Pour mieux comprendre, il faut se représenter le rôle des électeurs comme celui d’un chasseur de tête. Un chasseur de tête effectue une mission pour une entreprise : trouver un ou plusieurs candidats adaptés à un poste à pourvoir. Une fois le recrutement terminé, le candidat retenu intègre l’entreprise. Il travaille alors pour cette entreprise, et il n’existe plus aucun lien entre le chasseur de tête et le candidat. Le candidat travaille pour le compte de son patron, non pour le compte du chasseur de tête. La situation est identique en ce qui concerne l’élection des députés. A la fin de chaque législature, plusieurs centaines de postes de fonctionnaires sont à pourvoir (577 en France). L’Etat charge un grand cabinet de recrutement de sélectionner les meilleurs candidats. Ce grand cabinet de recrutement, c’est le peuple. Par son vote, le peuple sélectionne le nombre approprié de candidats pour remplir l’ensemble des postes à pourvoir. Une fois le recrutement terminé, la mission du grand cabinet de recrutement prend fin. Il n’y a plus aucune relation entre les députés et le cabinet de recrutement. Les députés ne travaillent plus que pour l’entreprise qui les a embauchés, l’Etat.

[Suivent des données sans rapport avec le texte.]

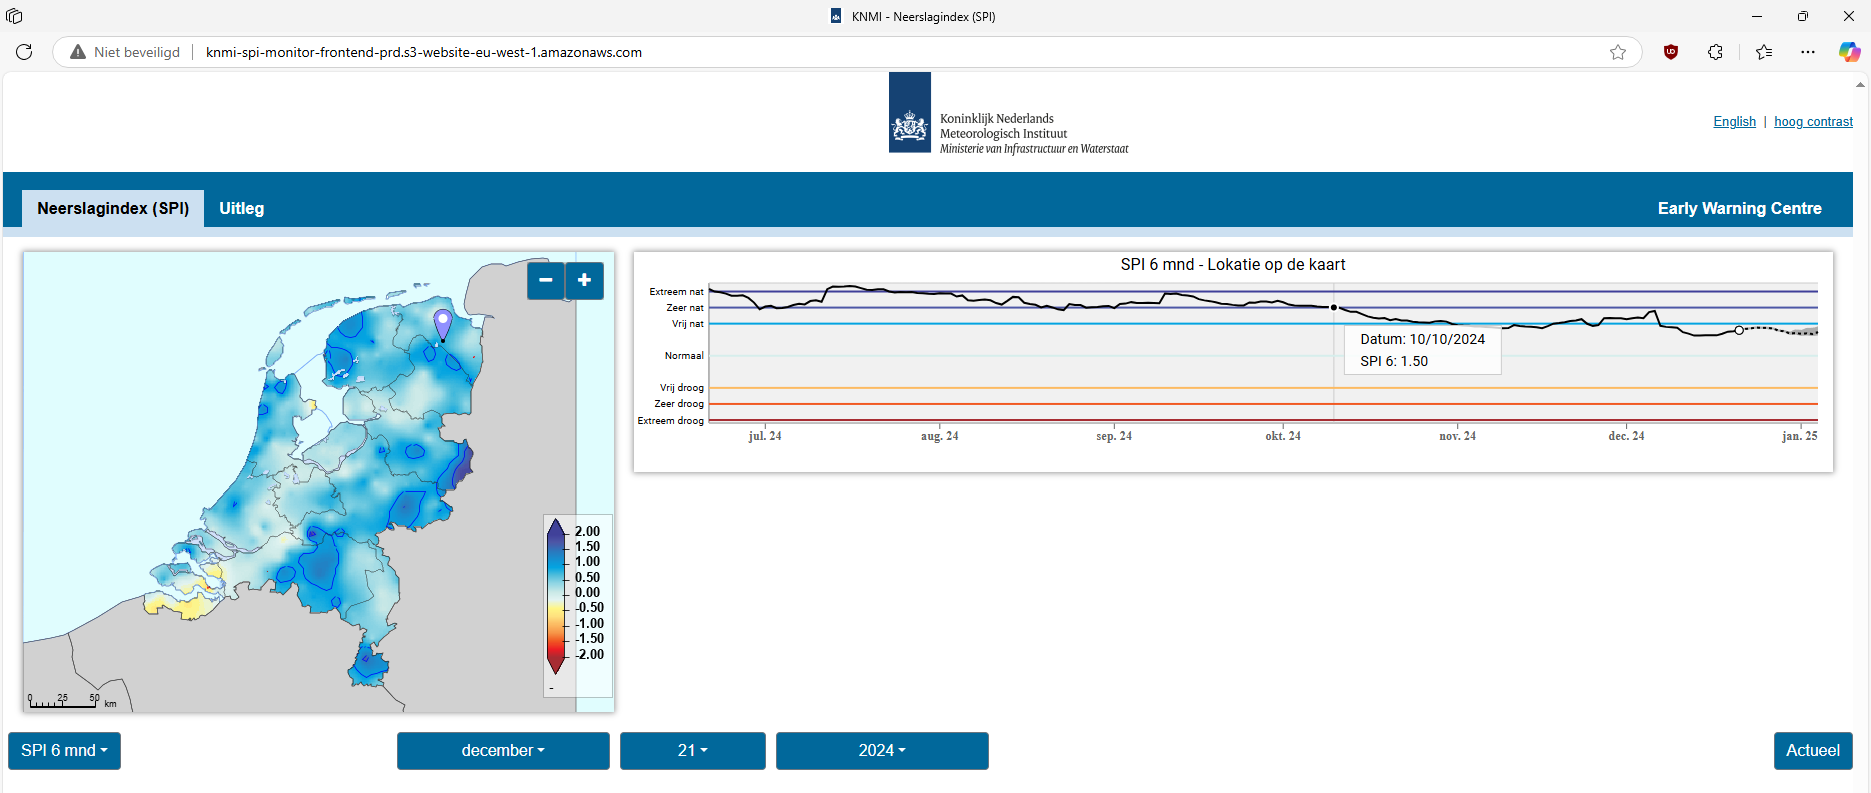Expand the december month dropdown

503,751
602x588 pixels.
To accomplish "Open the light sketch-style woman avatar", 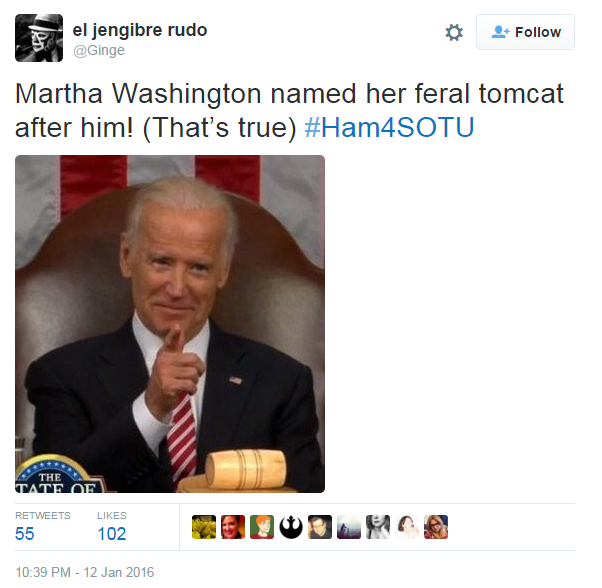I will pyautogui.click(x=407, y=527).
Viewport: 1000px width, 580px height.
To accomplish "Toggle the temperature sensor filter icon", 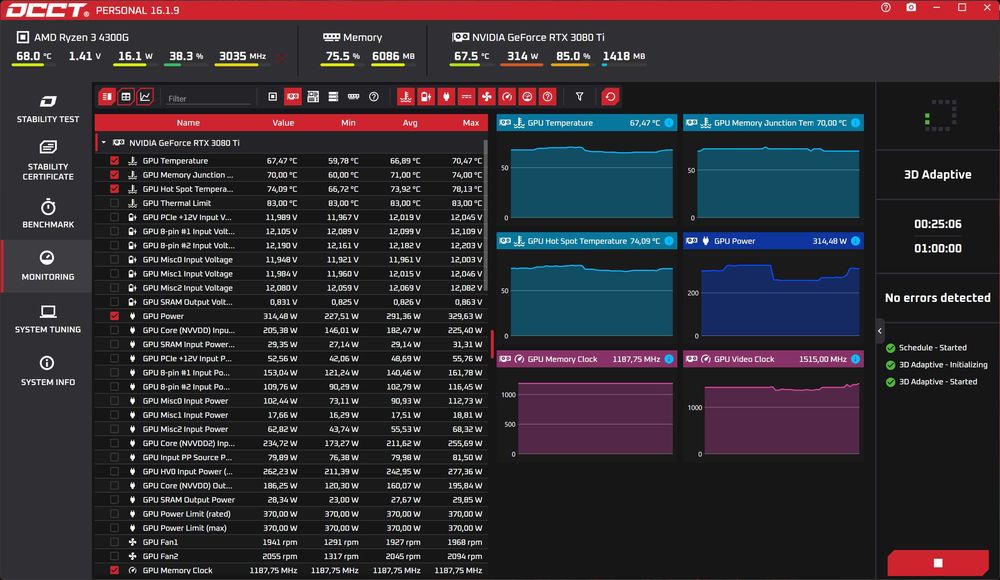I will click(x=406, y=97).
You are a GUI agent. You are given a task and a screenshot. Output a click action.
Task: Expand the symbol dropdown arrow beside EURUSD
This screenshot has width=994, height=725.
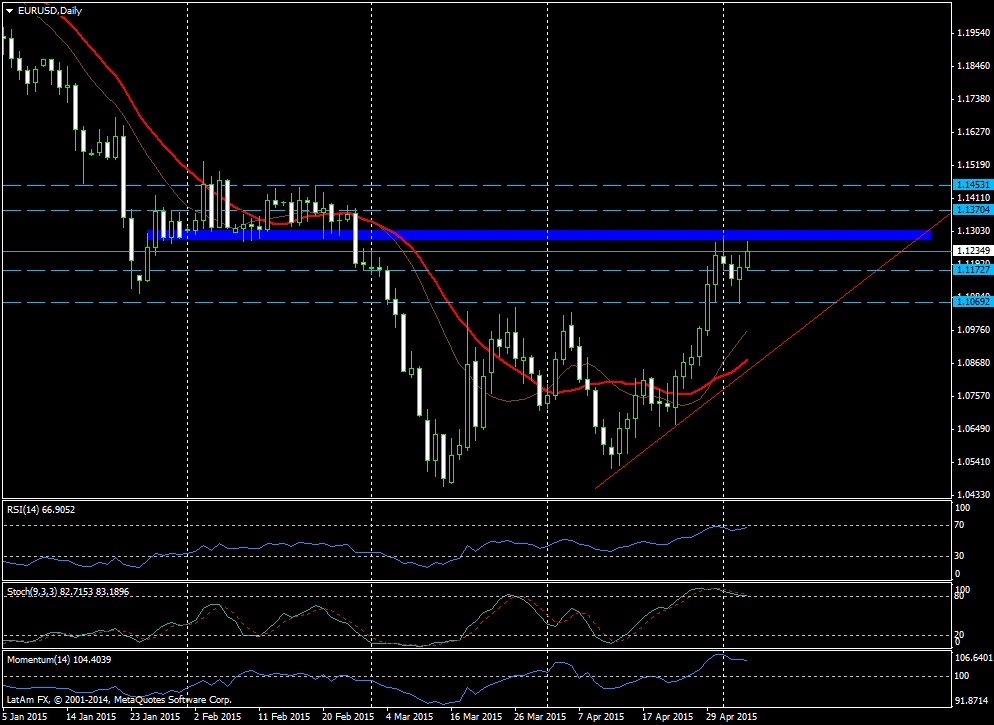[x=8, y=11]
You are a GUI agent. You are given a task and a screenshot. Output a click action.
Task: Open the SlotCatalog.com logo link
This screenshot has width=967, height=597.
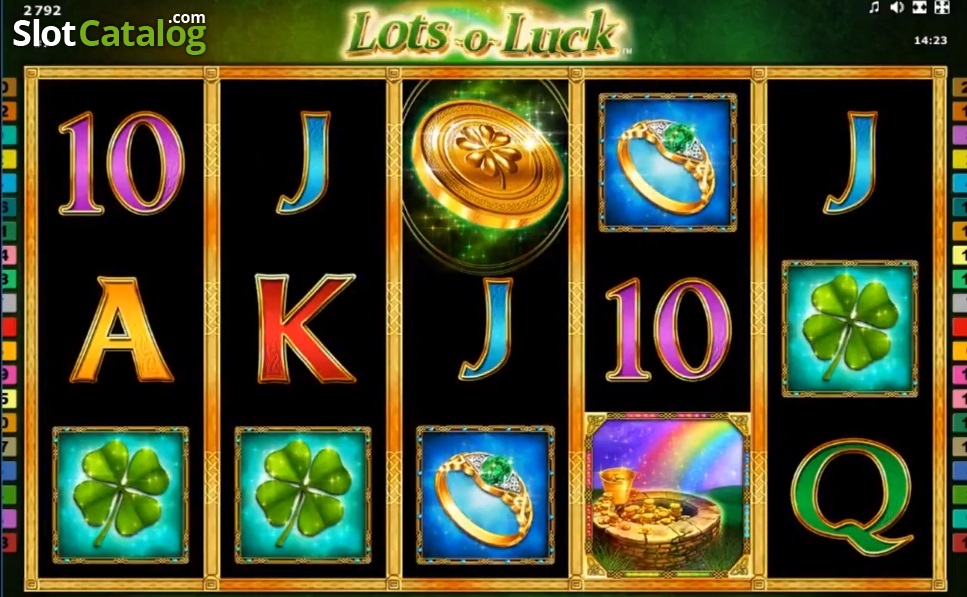point(110,33)
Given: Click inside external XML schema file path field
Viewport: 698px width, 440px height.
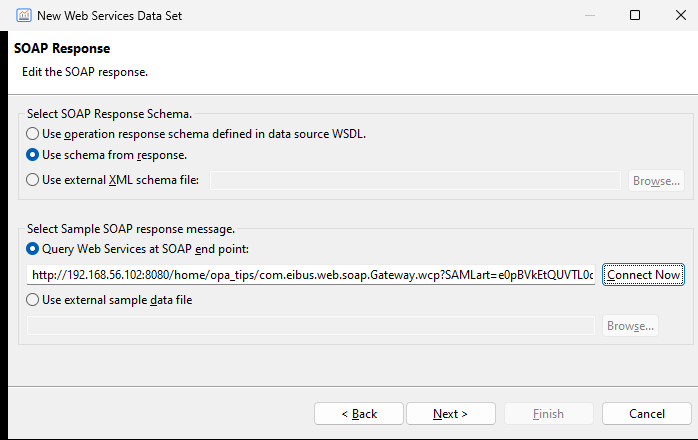Looking at the screenshot, I should pos(415,180).
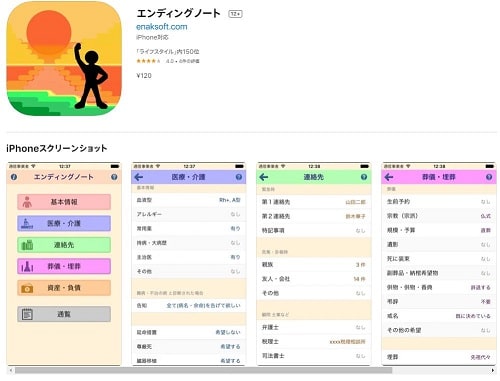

Ce qui nous trouble, ici encore, ce sont les programmes des candidats. Comme l’électeur a voté pour un candidat qui avait un programme, il a le sentiment que le candidat s’est engagé envers lui. Et par suite, il a l’impression que toute relation entre lui et l’élu n’a pas pris fin avec la fin du scrutin, qu’un lien juridique s’est créé entre lui et l’élu. Mais cette impression est trompeuse parce que les programmes électoraux n’ont aucune valeur juridique. Ils ne constituent pas un engagement du candidat. Ce dernier est libre de tenir compte de ses promesses ou de ne pas en tenir compte. Il n’a reçu aucun mandat de ses électeurs. Par conséquent, le rôle de l’électeur se limite à celui de recruteur. Une fois le député recruté, il ne subsiste pas plus de lien entre les électeurs et le député qu’entre un cabinet de chasseurs de tête et un candidat à un poste de DRH.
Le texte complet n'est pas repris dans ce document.